A dire la verità ho amato di più la de Beauvoir degli scritti autobiografici rispetto al saggio Il secondo sesso, letto a pezzetti, il tomo-mattone troneggiava accanto ai numeri arretrati della rivista Virus Mutations su quella scrivania da bigliettaia post-umana più come uno statement in sè che per addolcire l'attesa tra un visitatore e l'altro.
Ricordo di essermi immersa totalmente nella sua vita in una scorpacciata tutta di fila dei quattro volumi ('Memorie di una ragazza perbene', 1958 - 'L'età forte', 1960, 'La forza delle cose', 1963, 'A conti fatti', 1972).
Più facile per me assorbire la forza della sua ribellione attraverso il racconto della sua esistenza. Messaggio più diretto. Arte e vita!

O forse è venuto il tempo di una sintesi o superamento delle due correnti?

Oltre la negazione delle differenze tra uomo e donna.
Accettiamo la biologia e la chimica - siamo pur fatti di ormoni - e ammettiamo concentrazioni diverse di estrogeni e testosterone.
Anche se qui si intrufola a tradimento la Grande Domanda: sesso e genere coincidono?
Sesso = insieme dei caratteri biologici e genetici.
Genere = dimensione psicologica e sociale dell'essere donna e uomo.
Come per dire: siamo donne secondo la biochimica - i nostri corpi - o siamo donne secondo la società?
E cosa succederà di sesso e genere quando potremo programmarci geneticamente, intervenendo sul genoma?
E what about gay, lesbiche e tutte le sessualità intermedie, ogni sfumatura?
Per ora la metto così: siamo donne e uomini secondo un intreccio complesso di chimica e relazioni sociali. Banalizzazione necessaria.
Ritorna comunque la relazione tra corpo e cervello. Quando dico Siate belle e parlate, mi interrogo proprio su questo. Voglio essere bella e intelligente, e deciderlo io. Ma sono sicura di averlo deciso io?

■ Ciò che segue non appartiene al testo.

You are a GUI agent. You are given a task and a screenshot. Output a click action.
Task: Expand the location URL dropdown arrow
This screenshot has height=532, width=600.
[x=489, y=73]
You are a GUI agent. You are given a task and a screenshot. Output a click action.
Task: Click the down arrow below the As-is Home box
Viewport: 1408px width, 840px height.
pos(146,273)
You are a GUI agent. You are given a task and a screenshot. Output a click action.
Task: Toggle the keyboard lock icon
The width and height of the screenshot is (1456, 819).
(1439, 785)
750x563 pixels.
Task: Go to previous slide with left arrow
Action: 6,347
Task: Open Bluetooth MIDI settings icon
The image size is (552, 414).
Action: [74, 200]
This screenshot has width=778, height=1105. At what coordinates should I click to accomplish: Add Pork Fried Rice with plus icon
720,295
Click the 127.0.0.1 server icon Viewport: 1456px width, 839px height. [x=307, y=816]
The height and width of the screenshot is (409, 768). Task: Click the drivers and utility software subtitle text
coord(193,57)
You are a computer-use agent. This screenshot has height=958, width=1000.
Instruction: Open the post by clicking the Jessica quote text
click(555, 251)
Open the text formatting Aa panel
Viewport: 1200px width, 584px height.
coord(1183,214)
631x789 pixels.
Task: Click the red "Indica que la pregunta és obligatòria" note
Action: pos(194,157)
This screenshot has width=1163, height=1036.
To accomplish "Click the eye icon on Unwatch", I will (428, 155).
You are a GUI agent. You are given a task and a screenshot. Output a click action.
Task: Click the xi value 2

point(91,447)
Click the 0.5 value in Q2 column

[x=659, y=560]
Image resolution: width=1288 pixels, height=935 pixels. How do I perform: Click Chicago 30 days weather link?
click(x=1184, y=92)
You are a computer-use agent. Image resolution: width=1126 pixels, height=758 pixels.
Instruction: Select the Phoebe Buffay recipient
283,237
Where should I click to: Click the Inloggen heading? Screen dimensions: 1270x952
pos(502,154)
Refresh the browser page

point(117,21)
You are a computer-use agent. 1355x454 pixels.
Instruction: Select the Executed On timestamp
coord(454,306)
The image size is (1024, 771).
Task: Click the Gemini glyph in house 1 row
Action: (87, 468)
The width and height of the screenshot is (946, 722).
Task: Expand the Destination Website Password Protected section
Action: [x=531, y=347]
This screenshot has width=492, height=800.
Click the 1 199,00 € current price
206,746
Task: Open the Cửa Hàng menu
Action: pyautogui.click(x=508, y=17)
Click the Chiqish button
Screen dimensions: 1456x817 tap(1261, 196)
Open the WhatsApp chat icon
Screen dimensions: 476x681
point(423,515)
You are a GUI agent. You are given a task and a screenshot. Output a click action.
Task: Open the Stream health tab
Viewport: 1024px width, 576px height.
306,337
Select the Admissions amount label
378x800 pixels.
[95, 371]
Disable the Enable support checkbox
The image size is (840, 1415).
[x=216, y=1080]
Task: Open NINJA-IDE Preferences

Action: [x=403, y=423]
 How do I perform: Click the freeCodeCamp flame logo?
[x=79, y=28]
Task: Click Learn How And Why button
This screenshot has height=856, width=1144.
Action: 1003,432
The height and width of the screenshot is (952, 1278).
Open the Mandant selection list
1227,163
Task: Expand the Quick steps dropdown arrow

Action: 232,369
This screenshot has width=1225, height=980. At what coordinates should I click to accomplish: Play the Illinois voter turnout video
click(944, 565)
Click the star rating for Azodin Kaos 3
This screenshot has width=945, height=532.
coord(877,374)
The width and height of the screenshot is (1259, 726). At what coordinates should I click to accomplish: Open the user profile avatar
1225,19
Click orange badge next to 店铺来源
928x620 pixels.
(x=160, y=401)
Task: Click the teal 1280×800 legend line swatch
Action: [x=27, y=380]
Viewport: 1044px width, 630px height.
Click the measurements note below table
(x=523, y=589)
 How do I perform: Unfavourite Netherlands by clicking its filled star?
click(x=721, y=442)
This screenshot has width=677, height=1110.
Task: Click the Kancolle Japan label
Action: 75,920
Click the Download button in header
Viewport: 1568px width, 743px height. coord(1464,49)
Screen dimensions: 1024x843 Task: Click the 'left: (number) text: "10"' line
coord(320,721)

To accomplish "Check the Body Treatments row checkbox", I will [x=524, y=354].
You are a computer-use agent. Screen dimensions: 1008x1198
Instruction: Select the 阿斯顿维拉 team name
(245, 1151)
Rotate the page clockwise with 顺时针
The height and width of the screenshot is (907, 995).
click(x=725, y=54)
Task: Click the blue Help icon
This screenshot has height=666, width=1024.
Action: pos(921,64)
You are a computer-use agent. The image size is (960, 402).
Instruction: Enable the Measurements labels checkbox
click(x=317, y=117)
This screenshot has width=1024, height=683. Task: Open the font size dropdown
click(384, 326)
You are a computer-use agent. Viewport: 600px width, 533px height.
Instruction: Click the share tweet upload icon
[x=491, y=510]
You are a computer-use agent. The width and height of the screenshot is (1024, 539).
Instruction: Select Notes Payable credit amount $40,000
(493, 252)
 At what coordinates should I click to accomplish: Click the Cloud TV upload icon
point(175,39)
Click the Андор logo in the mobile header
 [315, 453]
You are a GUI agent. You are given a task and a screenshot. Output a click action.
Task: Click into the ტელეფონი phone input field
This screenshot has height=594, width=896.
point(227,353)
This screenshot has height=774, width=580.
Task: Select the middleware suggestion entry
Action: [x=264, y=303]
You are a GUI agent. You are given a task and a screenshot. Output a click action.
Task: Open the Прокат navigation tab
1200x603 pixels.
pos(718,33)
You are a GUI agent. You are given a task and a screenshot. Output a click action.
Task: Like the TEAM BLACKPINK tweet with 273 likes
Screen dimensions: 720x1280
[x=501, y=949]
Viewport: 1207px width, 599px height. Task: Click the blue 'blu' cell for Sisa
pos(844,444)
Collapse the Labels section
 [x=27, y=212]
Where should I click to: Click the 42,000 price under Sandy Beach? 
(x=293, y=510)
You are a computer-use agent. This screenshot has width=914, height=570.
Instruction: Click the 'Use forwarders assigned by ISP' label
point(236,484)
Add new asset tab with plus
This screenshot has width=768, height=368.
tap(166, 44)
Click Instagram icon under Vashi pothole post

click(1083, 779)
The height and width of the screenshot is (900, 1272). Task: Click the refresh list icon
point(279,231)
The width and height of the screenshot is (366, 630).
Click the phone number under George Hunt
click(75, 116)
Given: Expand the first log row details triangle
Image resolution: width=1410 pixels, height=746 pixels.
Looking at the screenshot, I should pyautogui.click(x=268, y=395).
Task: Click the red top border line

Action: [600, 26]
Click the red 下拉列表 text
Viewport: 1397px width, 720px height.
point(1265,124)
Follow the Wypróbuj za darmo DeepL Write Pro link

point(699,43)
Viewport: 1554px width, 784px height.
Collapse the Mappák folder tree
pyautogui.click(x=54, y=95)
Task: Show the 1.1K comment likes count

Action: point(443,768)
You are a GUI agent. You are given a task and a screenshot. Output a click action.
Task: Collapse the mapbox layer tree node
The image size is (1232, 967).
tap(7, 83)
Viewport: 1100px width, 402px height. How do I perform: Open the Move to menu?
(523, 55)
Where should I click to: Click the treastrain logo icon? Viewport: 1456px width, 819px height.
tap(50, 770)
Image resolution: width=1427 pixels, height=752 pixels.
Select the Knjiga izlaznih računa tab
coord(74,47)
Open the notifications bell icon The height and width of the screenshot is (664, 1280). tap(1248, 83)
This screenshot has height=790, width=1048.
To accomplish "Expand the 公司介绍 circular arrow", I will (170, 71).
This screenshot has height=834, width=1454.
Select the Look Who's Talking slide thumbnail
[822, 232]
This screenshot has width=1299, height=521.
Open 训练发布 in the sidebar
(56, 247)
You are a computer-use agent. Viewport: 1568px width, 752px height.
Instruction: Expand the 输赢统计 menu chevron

Oltre, o meglio al riparo, dagli estremismi da super-donne, virago-mantidi, cultrici del Grande Utero. 
  
Certo che usare il termine Donne Alpha può essere ambiguo, lo ammetto.

Alpha Female, volendo simmetrico all'Alpha Male, potrebbe descrivere la donna dominante e quindi dominatrice, dai tratti aggressivi, e quindi - secondo stereotipi duri a morire - maschili.
Come se le donne non potessero essere aggressive senza essere giudicate mascoline.
Come se gli uomini non potessero piangere e commuoversi senza essere visti come femminei.

Non è questa l'accezione che vorrei, a priori.
Anzi vorrei proprio spazzare via quel mascolino e femmineo sputati addosso con disapprovazione.

Donna Alpha come donna nuova, come nuovo inizio, di fronte a un Uomo Alhpa complice e non furioso o destabilizzato, dentro questa società che ha preso una direzione imprevista, qui nell'Italia degli Anni Dieci.

Siate belle e parlate.

lunedì 23 agosto 2010

Sii bella e stai zitta?




Lo so.

L'immagine d'apertura che ho scelto non comunica sentimenti positivissimi. L'ho scelta dal mio archivio, era nella cartella Triennale Bovisa, ed è pure vecchia (?), del 2007.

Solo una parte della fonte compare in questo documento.